Data for locating words and elements:
--- BEGIN ---

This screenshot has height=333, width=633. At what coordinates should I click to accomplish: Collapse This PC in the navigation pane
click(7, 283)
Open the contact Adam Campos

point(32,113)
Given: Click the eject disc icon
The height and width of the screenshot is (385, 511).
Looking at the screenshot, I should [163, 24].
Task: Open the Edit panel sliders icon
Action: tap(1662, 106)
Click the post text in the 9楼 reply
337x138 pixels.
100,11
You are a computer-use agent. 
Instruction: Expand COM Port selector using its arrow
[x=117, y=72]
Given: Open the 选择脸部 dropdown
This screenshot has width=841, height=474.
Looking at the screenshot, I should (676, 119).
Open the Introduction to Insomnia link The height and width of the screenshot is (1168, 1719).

--- END ---

§ **What you need to do**:
Express the lines of the material from the line containing "Given: Open the 选择脸部 dropdown" through the final line as a Markdown table with the columns "Row" and "Line", leaving out any blank lines.

§ **Response below**:
| Row | Line |
|---|---|
| 1 | Given: Open the 选择脸部 dropdown |
| 2 | This screenshot has width=841, height=474. |
| 3 | Looking at the screenshot, I should (676, 119). |
| 4 | Open the Introduction to Insomnia link The height and width of the screenshot is (1168, 1719). |